Les deux visions sont plausibles. Et le fait qu'elles soient toutes deux plausibles simultanément est précisément le signal que personne n'a de certitude sur le montant que le marché est prêt à payer pour une licence d'agent autonome. Microsoft construit un niveau de produit sans avoir vu de signaux clairs d'acceptation à ce prix. Les communiqués de conférences et le silence officiel qui suit sont l'équivalent corporate de lancer un produit à huis clos et d'attendre que le marché le valide après.

Le précédent qui transforme cela en expérience industrielle

Ce que Microsoft fait avec E7 aura des conséquences qui vont bien au-delà de sa propre facturation. Salesforce, Workday et tous les autres fournisseurs de logiciels d'entreprise avec un modèle par siège observent ce mouvement avec une attention calculée. Si Microsoft parvient à faire en sorte que les entreprises acceptent de payer 99 dollars par mois pour chaque agent déployé, elle aura établi le prix de référence pour toute l'industrie. Si la résistance est massive, le modèle de licences par agent pourrait mettre des années supplémentaires à mûrir ou à migrer vers des schémas basés sur la consommation ou les résultats.

Le précédent historique le plus proche est le propre déploiement initial de Copilot. Microsoft a lancé Copilot comme un add-on à 30 dollars dans un moment où l'adoption réelle au sein des entreprises était limitée et inégale. Il a fallu du temps, des itérations de produit et une pression commerciale pour normaliser cet add-on. E7 fait face au même processus d'adoption, mais avec une complexité accrue : elle exige que les acheteurs comprennent et gèrent des agents autonomes, ce qui n'est pas encore une capacité standard dans la plupart des équipes informatiques d'entreprise.

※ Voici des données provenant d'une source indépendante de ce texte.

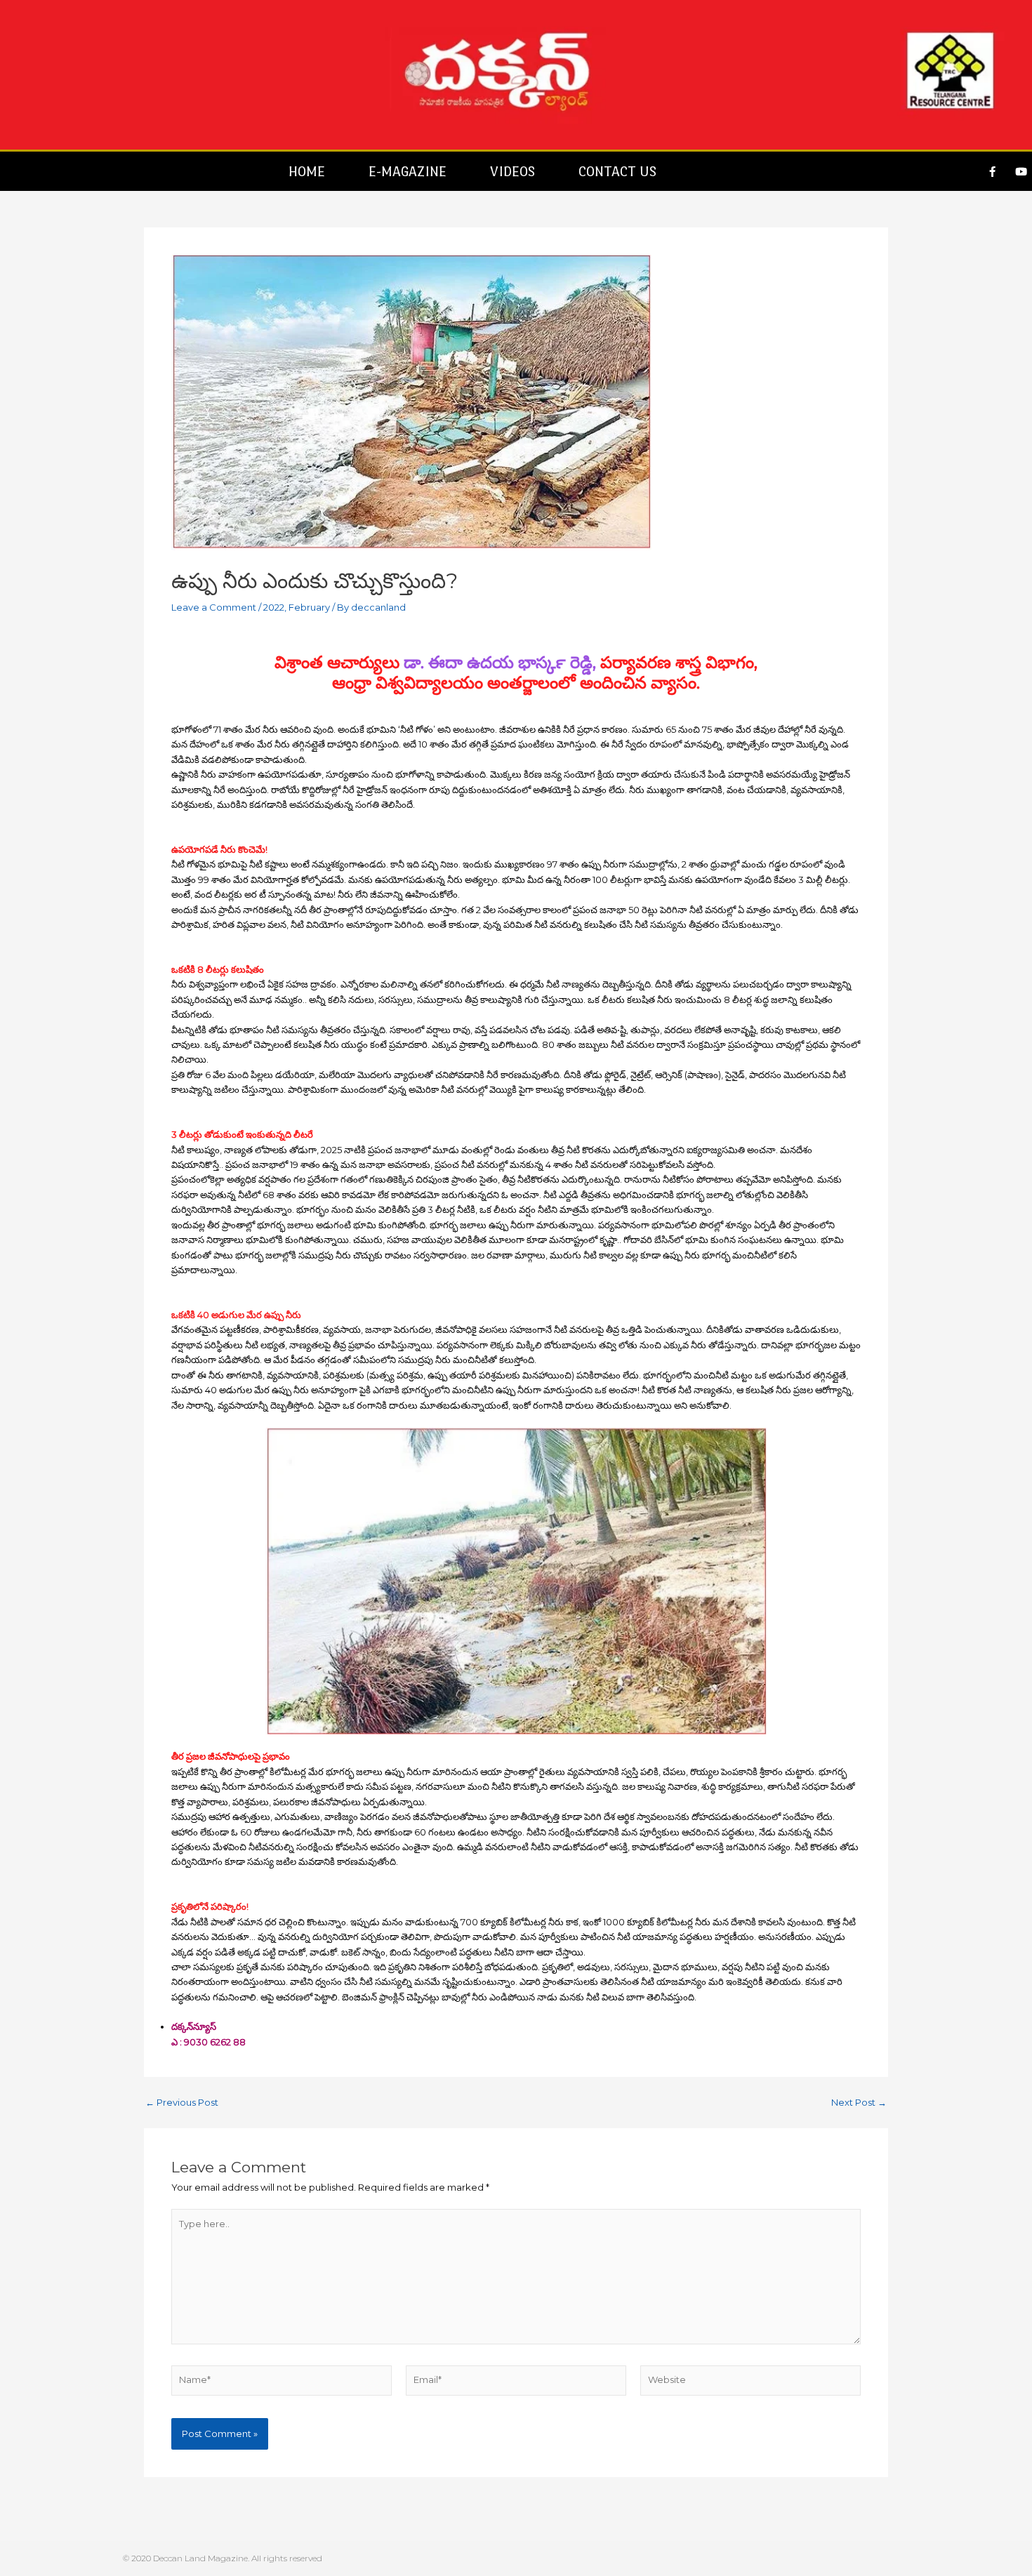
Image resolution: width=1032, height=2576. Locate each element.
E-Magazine (407, 171)
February (309, 607)
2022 (273, 607)
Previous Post (181, 2102)
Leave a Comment (213, 607)
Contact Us (617, 171)
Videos (512, 171)
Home (307, 171)
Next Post (859, 2102)
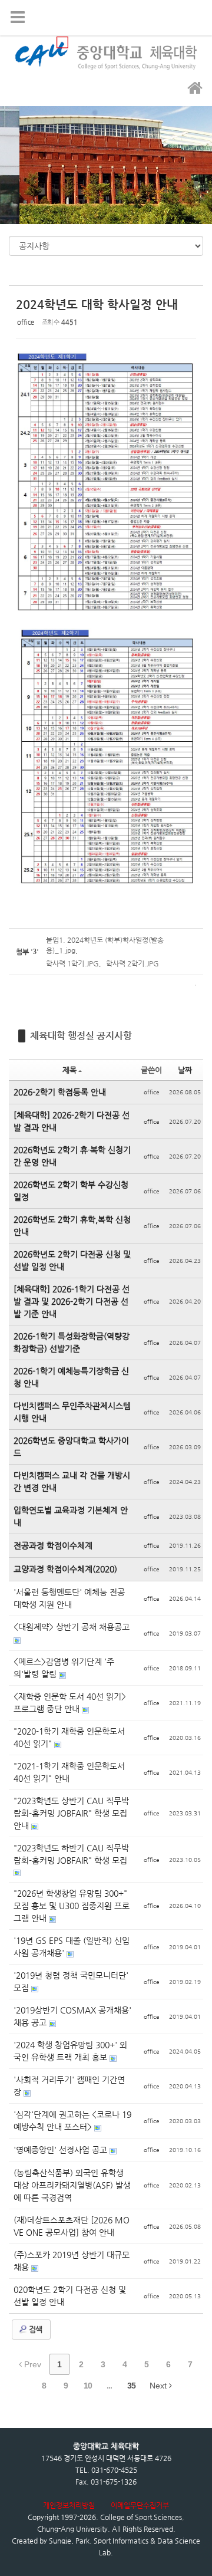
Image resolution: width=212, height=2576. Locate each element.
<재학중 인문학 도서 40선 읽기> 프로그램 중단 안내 (70, 1702)
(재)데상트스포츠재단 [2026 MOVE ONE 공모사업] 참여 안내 (72, 2226)
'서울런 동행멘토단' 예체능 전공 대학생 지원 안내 (69, 1598)
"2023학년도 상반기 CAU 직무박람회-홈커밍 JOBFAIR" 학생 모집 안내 (71, 1813)
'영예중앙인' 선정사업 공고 (62, 2149)
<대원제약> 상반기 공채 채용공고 (72, 1626)
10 (88, 2385)
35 (131, 2385)
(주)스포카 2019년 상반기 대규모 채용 (72, 2261)
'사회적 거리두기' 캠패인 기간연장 (69, 2086)
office (25, 322)
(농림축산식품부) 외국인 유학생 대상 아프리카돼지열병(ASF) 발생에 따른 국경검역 (72, 2185)
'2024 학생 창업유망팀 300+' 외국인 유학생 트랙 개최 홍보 (70, 2051)
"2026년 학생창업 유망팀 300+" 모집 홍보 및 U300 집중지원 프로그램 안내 (72, 1906)
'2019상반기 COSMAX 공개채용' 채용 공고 (72, 2016)
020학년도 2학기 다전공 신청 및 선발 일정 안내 (70, 2296)
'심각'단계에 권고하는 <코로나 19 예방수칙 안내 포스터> (72, 2120)
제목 (69, 1069)
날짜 (185, 1069)
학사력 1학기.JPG (72, 963)
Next (159, 2385)
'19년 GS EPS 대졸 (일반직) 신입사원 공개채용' (72, 1947)
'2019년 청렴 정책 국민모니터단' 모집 (71, 1981)
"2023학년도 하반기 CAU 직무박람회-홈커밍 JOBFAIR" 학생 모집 (71, 1854)
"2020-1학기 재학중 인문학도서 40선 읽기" (69, 1737)
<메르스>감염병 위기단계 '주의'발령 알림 (64, 1668)
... (109, 2385)
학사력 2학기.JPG (132, 963)
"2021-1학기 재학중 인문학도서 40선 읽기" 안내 (69, 1772)
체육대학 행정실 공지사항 (81, 1035)
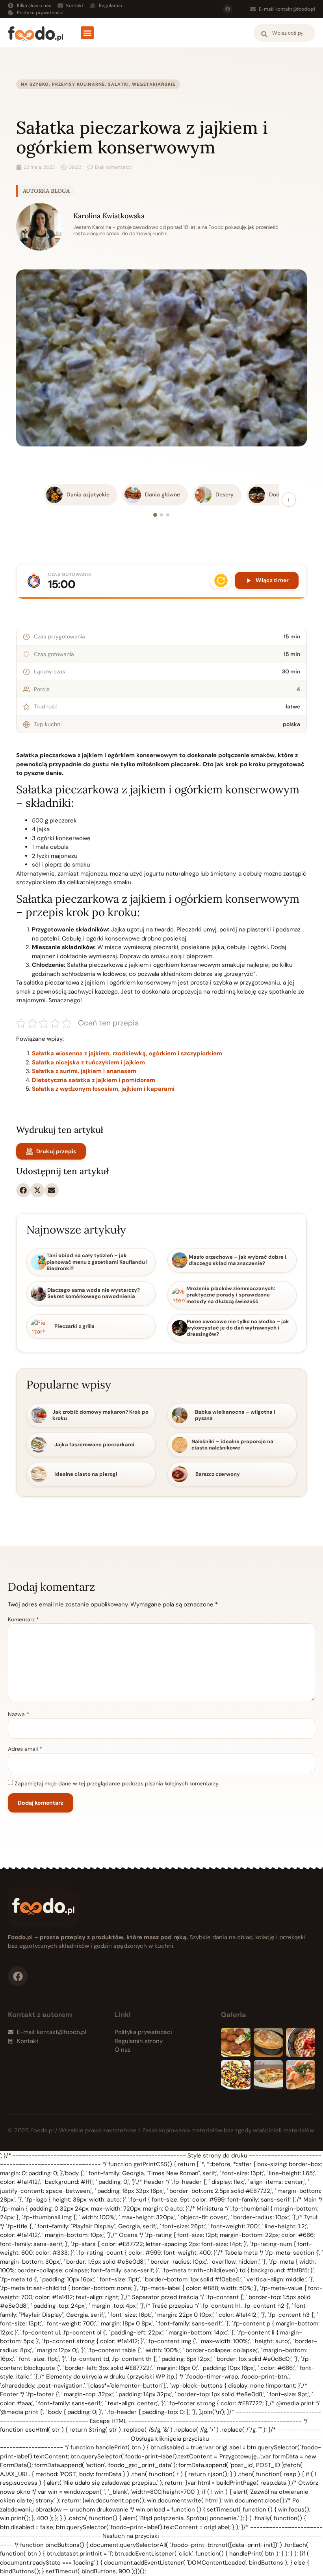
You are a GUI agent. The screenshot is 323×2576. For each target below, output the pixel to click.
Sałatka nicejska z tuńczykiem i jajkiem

De plus, la catégorie Agent 365 est actuellement en préversion. Cela signifie que Microsoft envisage de fixer le prix d'un niveau premium basé sur un outil qui n'est pas encore en production générale. Vendre la promesse avant que le produit ne soit stable n'est pas inhabituel dans le secteur technologique, mais cela augmente le risque que le prix soit fixé avant que le produit ne démontre la valeur qui justifie ce chiffre.

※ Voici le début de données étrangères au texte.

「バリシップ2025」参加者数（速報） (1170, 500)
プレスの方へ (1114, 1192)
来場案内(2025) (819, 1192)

Le modèle par siège ne disparaît pas, mais doit être prouvé dans des conditions réelles

L'argument le plus solide que Microsoft a en sa faveur est aussi le plus simple : les agents consomment des ressources, génèrent des coûts d'infrastructure, nécessitent des identités gérées et des politiques de sécurité. Quelqu'un doit payer pour cela, et il est logique que l'entité qui génère le coût — qu'elle soit humaine ou numérique — soit associée à une unité de facturation. Le problème n’est pas la logique du modèle, mais la vitesse à laquelle il est tenté de se formaliser avant que le marché ait une clarté opérationnelle sur ce qu'est un agent, ce qu'il fait et quelle valeur il offre de manière mesurable.

Les entreprises qui commencent aujourd'hui à déployer des agents pilotes dans des départements spécifiques n'ont pas encore de données propres sur combien de productivité ces agents génèrent par mois. Sans ce chiffre, elles ne peuvent pas faire le calcul qui justifie 99 dollars par unité. Microsoft a besoin que ce cycle d'apprentissage se complète sur le marché afin que le prix trouve une résistance minimale. En attendant, la période entre maintenant et juillet 2026 — lorsque les prix de l'E5 et de Copilot augmenteront — est la fenêtre où les signaux de négociation contractuelle révéleront quelle résistance réelle existe.

Le leadership des entreprises clientes de Microsoft a une seule clé pertinente à ce stade : documenter avec précision la valeur opérationnelle que génèrent leurs agents actuels. Cette preuve est la seule base sur laquelle il est possible de négocier, d’adopter ou de rejeter un nouveau niveau de prix. Ignorer cet exercice et laisser le contrat se renouveler automatiquement équivaut à valider un prix sans avoir testé si la proposition de valeur le soutient. Le marché qui cède sans données cède à Microsoft l'autorité de fixer le prix de l'automatisation pour les dix prochaines années.